SPOILERS AHOY: Toy Story 1 & 2, A Bug’s Life, Monsters Inc, Finding Nemo

It’s weird, but I often find myself talking to different people about the same thing screenwriting-wise, whether I’m writing my own stuff, reading other people’s or having random conversations about writing. For example, this last week and a half I have had no less than six conversations about the problems people have in “keeping it going” in Act 2.

Very often in the specs I read, the Set Up may start very well, even catapult us right into in to the story – yet as soon as Act 2 kicks off, the problems surface. The protagonist’s journey often becomes turgid, as if the character is dragging themselves through treacle in order to get to their goal. Sometimes, the journey even grinds to a halt, so said protagonist feels as if s/he is “running on the spot”. In short, Act 2 – half the screenplay in real terms – has not got a sense of “progression”, the narrative “sags” in the middle. When it comes to structure, we can rattle off the names of the Three Acts without any issue: Set Up, Conflict, Resolution. Thanks to the likes of the Ten Page Test, the newer scribes are at last appreciating the importance of hitting the ground running so Set Ups are getting better. Very often too, Resolutions are avoiding the more obvious pitfalls like the dreaded Deus Ex Machina. Yet the “sagging” conflict is a problem it seems for all writers, of all experience, it seems to me – whether new, professional or reader.

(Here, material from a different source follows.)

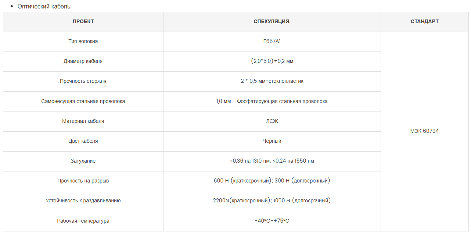Click the СТАНДАРТ column header

pos(424,22)
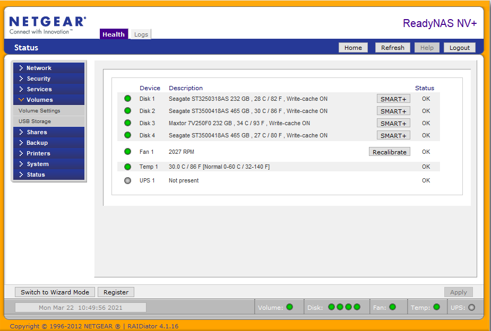The height and width of the screenshot is (331, 491).
Task: Click the Temp LED in bottom status bar
Action: (436, 307)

So if it’s not experience (or lack of it) that causes “sags”, then what is it? Personally, I believe it’s a wish to NOT inflict the most pain and/or difficulty on your character. I realised this with Grace herself, the protagonist whom my script is named after; I had literally been avoiding putting her in the types of situation that cause the most conflict. I bet you’ve done the same at some point, or will in the future: you’ve created this person, they are literally your baby and you don’t want them to have to go through the worst of times. But guess what? Act 2 is called CONFLICT for a reason, because as we also all know thanks to Syd Field and the many other gurus out there, drama is conflict.

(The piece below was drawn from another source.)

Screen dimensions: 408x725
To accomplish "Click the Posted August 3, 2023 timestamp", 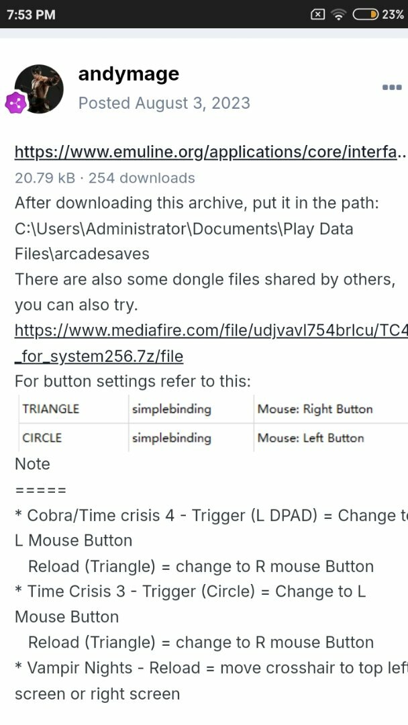I will pyautogui.click(x=164, y=103).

When thinking about good Act Twos for this article, it occurred to me Pixar movies are one of the best for putting their characters through “the worst of times”. No matter what happens to their characters, things will ALWAYS get worse before it gets better. It isn’t bad enough that Buzz Lightyear has bounced into the yard of a sadist kid who blows up toys?? Oh no — he has to realise he is deluded, he’s not a *real* space ranger at all!!! Buzz knows this in Toy Story 2, so when he’s looking for his friend Woody who has been toynapped — another deluded Space Ranger takes Buzz’s place!! In A Bug’s Life, Flik must inadvertantly sabotage himself, over and over again, so he gets thrown out of the colony, not once but TWICE. In Monsters Inc, not only do Mike and Sully have a little girl to send back to the real world, they discover a terrible plot to “steal” screams and not only that, their boss is in on it!!! In Finding Nemo, Marlin has escape after escape from the monsters of the deep and also must realise he’s molly coddled his son (and is in part responsible for his loss) actually in A WHALE’S MOUTH!!! And yet not one of these 3D masterpieces has an unhappy resolution. If Pixar animations don’t prove, absolutely, that drama is conflict, I don’t know what does.One of the best explanations I ever read about “keeping it going” in Act 2 was from the mighty Yves Lavandier. In his book, Writing Drama, he likens Act 2 to a “a series of walls, each one higher than the last.” In other words, a writer needs to provide specific events, with each one WORSE than the one that preceded it, in order to propel us towards the resolution. It’s bloody obvious when you think of it in such terms: I now think of it as the protagonist having to climb a ladder, rung after rung, towards that all-important goal. Yet sometimes it needs someone to state the obvious before **one** can grasp the obvious.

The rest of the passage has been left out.